Collection entries:
● ● ●
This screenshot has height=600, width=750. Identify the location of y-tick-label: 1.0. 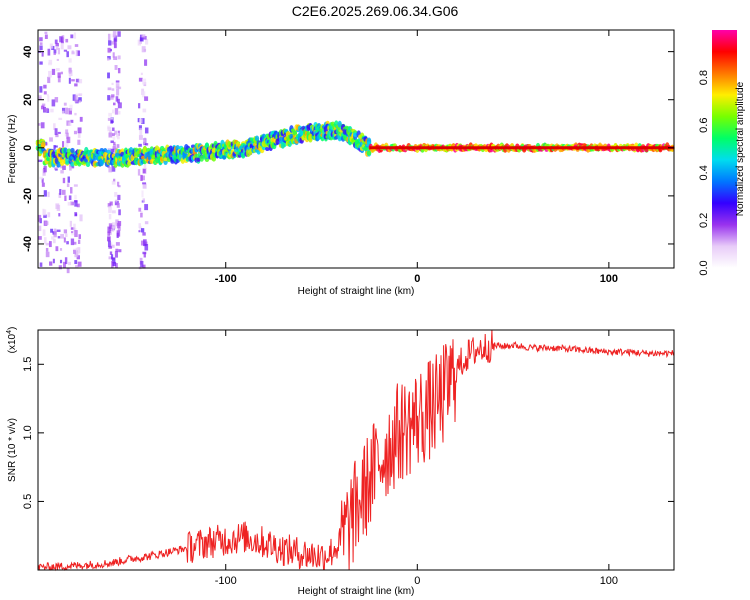
(28, 432).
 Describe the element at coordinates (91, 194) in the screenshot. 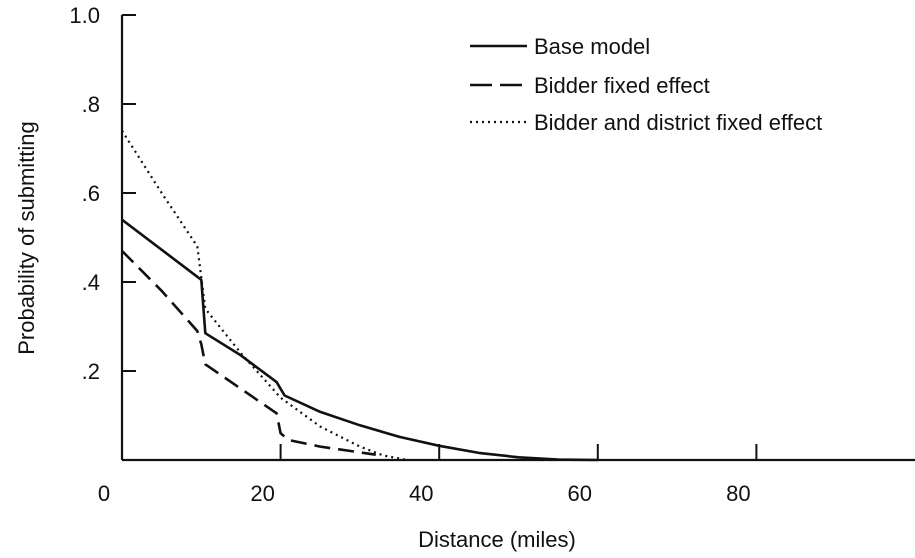

I see `y-tick-label: .6` at that location.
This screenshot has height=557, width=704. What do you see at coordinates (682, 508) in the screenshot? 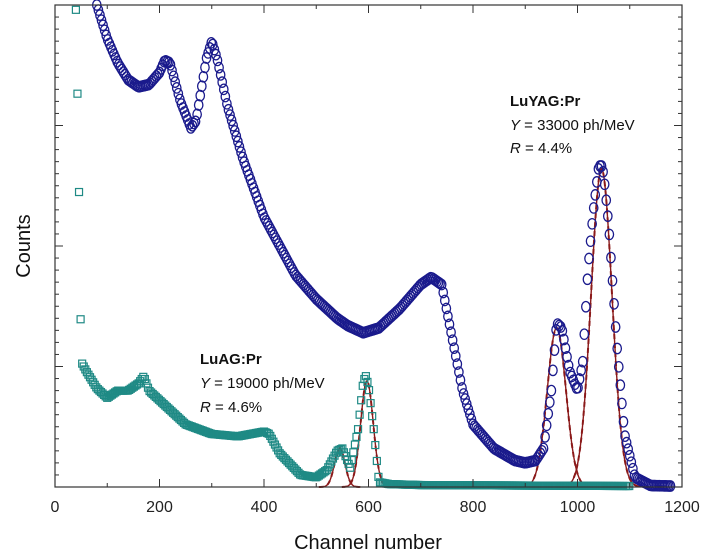
I see `x-tick-label: 1200` at bounding box center [682, 508].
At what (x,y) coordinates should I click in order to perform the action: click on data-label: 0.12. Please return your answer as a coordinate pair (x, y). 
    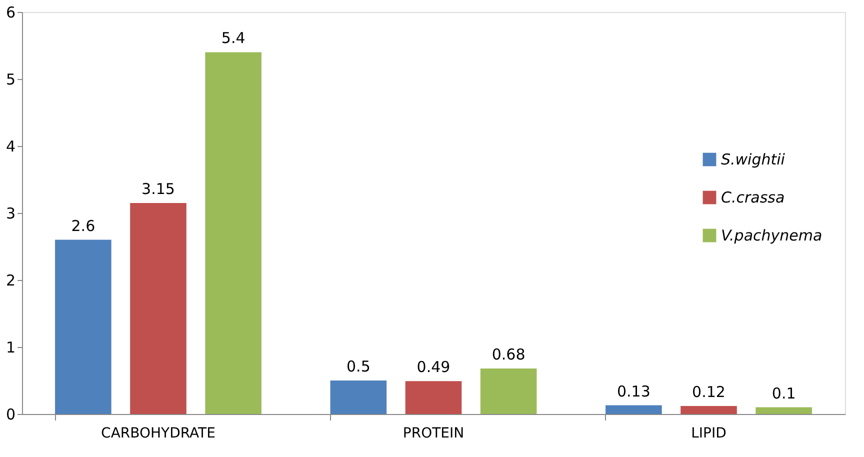
    Looking at the image, I should click on (709, 392).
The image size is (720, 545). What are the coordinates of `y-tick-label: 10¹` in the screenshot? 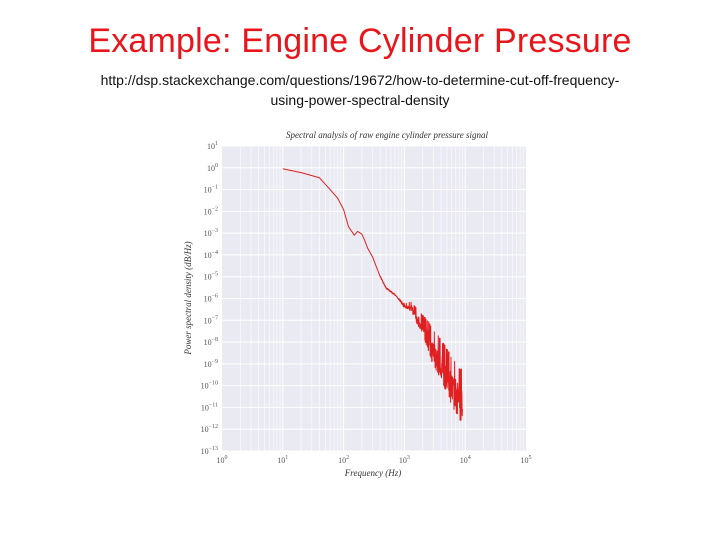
● ● ●
What you should do: Reproduce the data verbatim, starting at its first line and ending at the line containing "center [682, 508].", with both of those lines included. Leave the pictures out of the reproduction.

Solution:
This screenshot has height=600, width=750. Identify the location of y-tick-label: 1.0. 
(28, 432).
 Describe the element at coordinates (91, 194) in the screenshot. 

I see `y-tick-label: .6` at that location.
This screenshot has height=557, width=704. What do you see at coordinates (682, 508) in the screenshot? 
I see `x-tick-label: 1200` at bounding box center [682, 508].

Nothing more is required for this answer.